In the field: revealing the geologic history of the world's largest undeveloped Zn-Pb deposits

November 25, 2022
Darius Kamal in the Mackenzie Mountains

In the past summer, Darius Kamal, EOAS Ph.D. student in Geological Sciences supervised by Dr. Kenneth Hickey, went on fieldwork in the Mackenzie Mountains, western central Yukon.

“The focus of my research is on the world-class Howard's Pass Zn-Pb district located on the border of the Yukon and the Northwest Territories,” said Darius. The cluster of 15 deposits is the world's largest undeveloped Zn-Pb resource, but despite decades of geological work, the structural geometry and kinematic history of the deposits and surrounding region are poorly understood. To understand what happened in the past for the deposits, Darius is undertaking a project to define the geometry and kinematic evolution of Neoproterozoic to the latest Paleozoic rocks in the region between Macmillan Pass and Howard’s Pass in the Selwyn Mountains.
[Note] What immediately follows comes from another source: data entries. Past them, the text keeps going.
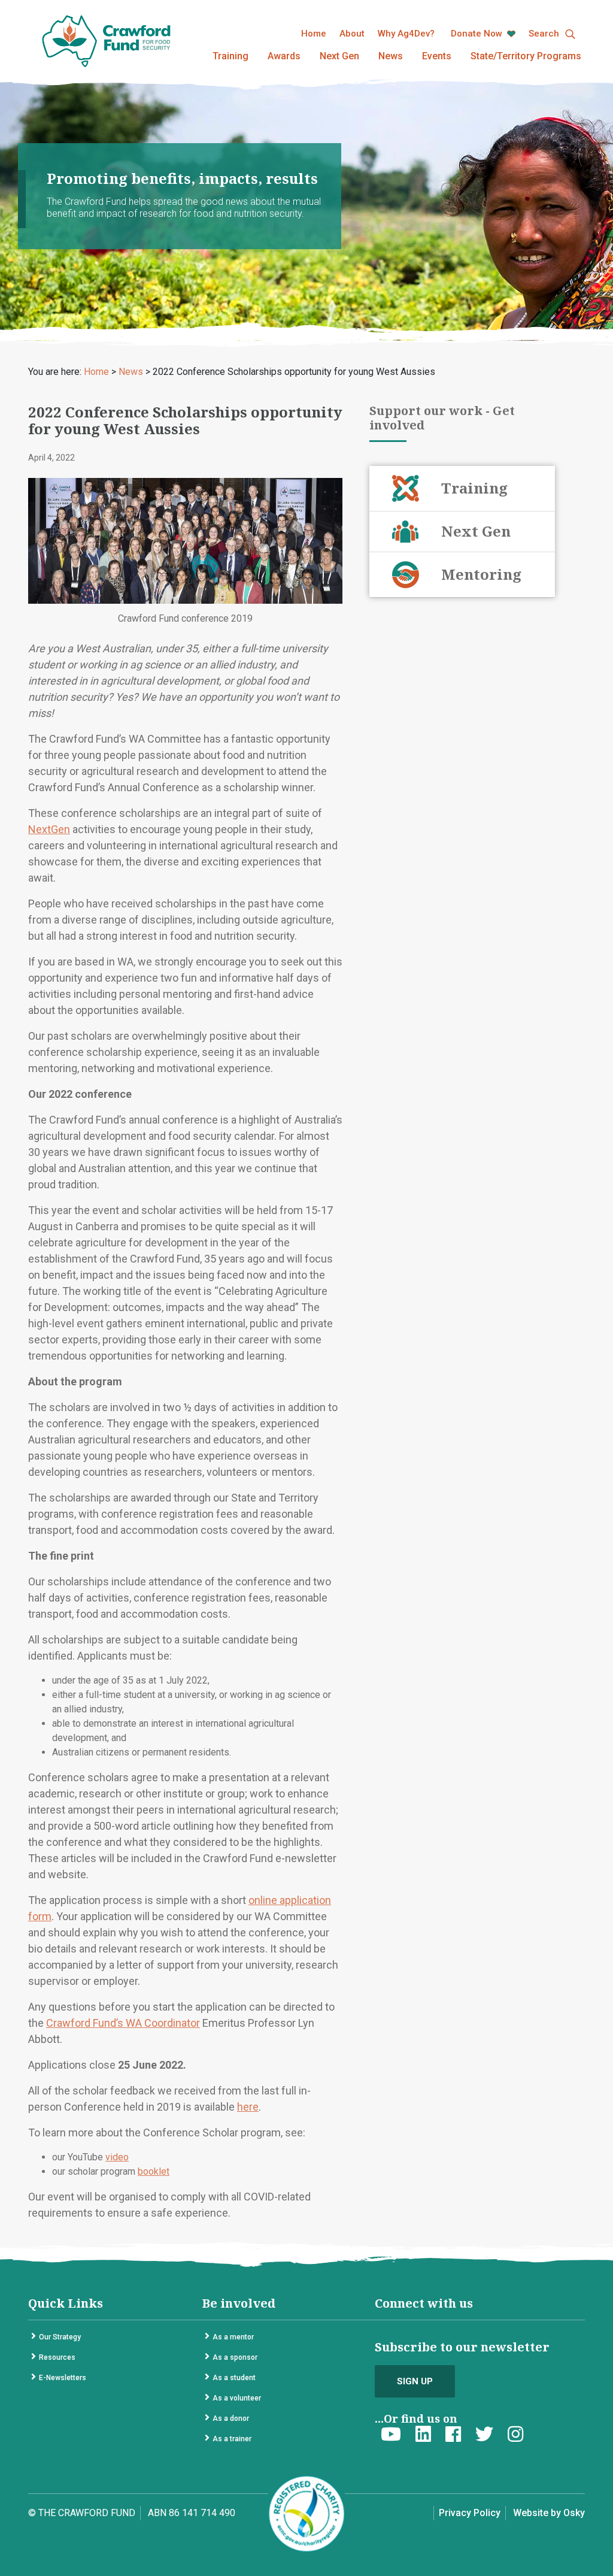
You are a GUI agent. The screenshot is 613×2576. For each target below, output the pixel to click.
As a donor (231, 2418)
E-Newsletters (62, 2378)
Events (436, 56)
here (248, 2106)
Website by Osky (549, 2513)
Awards (284, 56)
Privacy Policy (469, 2513)
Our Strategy (60, 2337)
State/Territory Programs (526, 56)
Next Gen (339, 56)
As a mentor (233, 2337)
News (390, 56)
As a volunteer (237, 2398)
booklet (153, 2171)
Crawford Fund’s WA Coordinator (123, 2023)
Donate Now (478, 33)
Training (230, 56)
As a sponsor (235, 2357)
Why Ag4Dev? (406, 33)
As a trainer (232, 2439)
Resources (57, 2357)
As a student (234, 2378)
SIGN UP (415, 2381)
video (117, 2157)
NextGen (49, 829)
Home (313, 33)
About (352, 33)
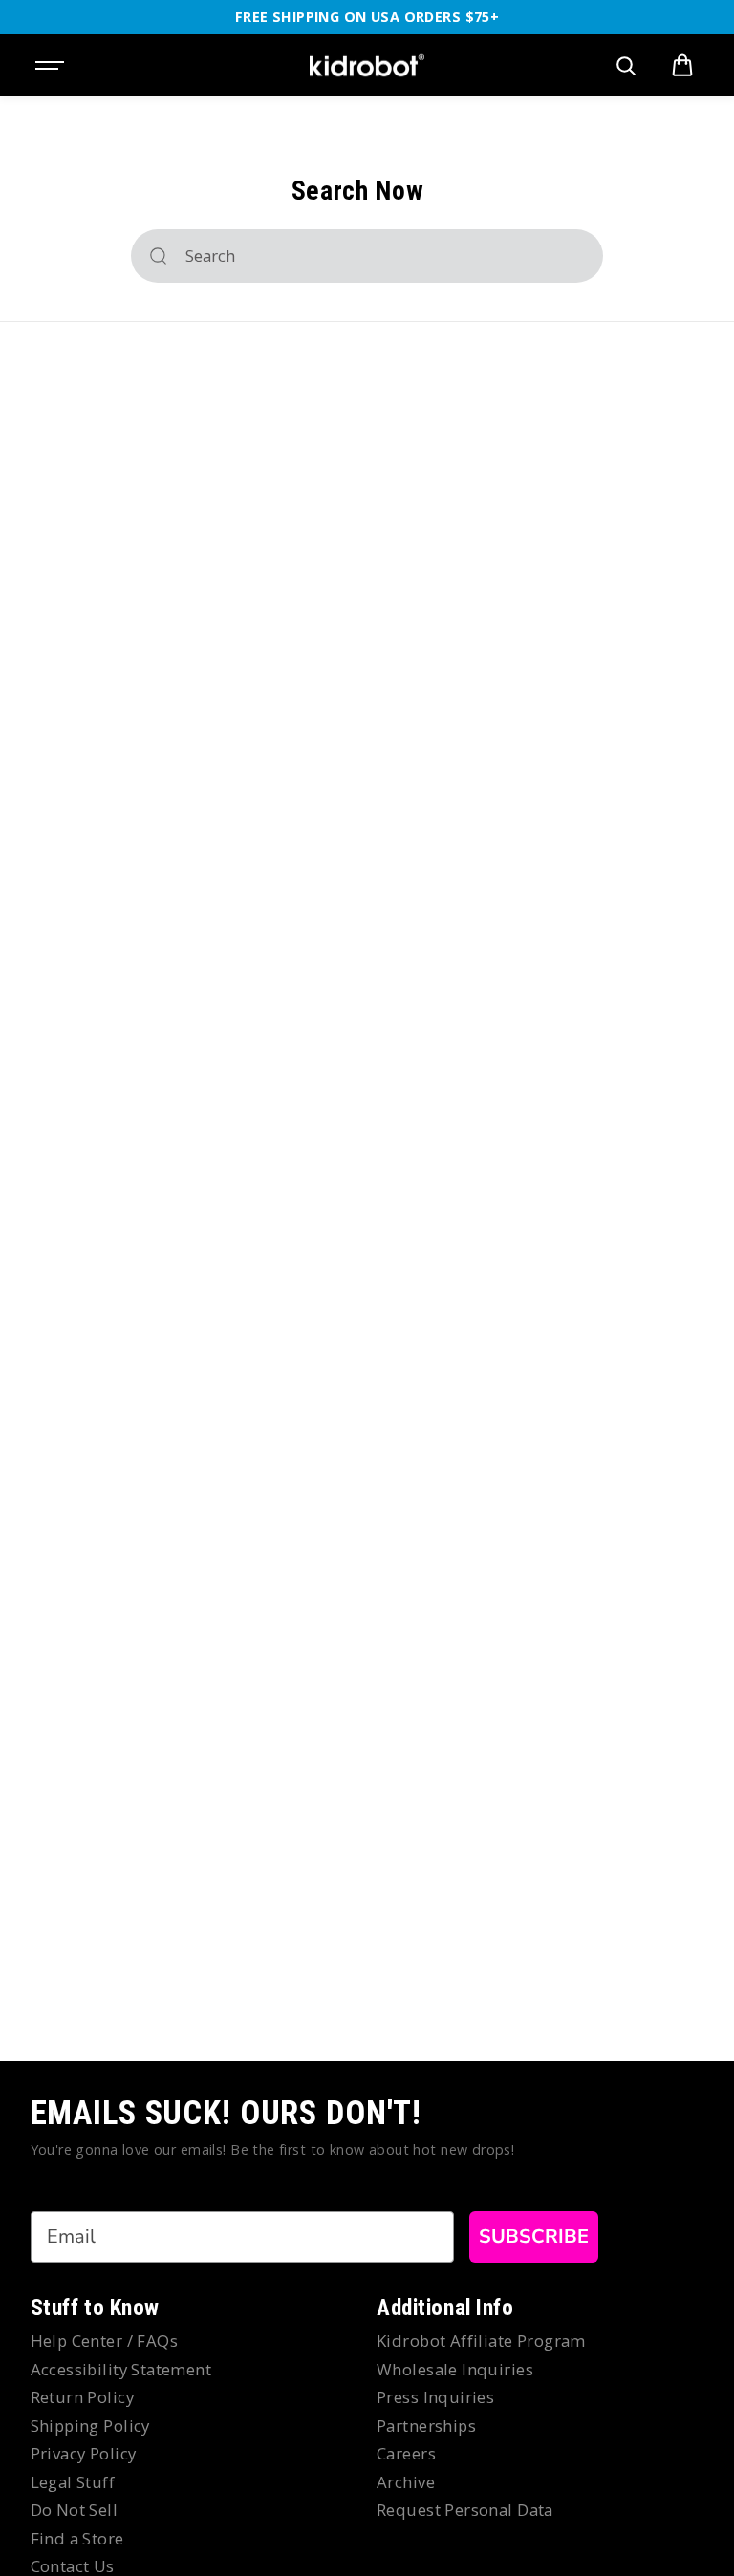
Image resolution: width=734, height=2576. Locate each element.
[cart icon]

During the fieldwork this summer, Darius collected data to assess the role that faults on the margin of NW Laurentia in the Siluro-Devonian may have played in the localization of shale-hosted massive sulfide Zn-Pb deposits, and whether these faults were preferentially reactivated and controlled the pattern of crustal shortening during the Cretaceous Cordilleran orogeny. He is also looking at the chemical, mineralogical and textural effect of Cordilleran deformation of the Zn-Pb orebodies themselves, especially the remobilization of sphalerite.

“This study will help constrain the role deformation plays in affecting the geometry, distribution, and economic viability of shale-hosted massive sulfide deposits. It will contribute new lithostratigraphic and structural maps towards future exploration within the Selwyn basin and provide useful analogies for exploration within other inverted sedimentary basins globally,” said Darius.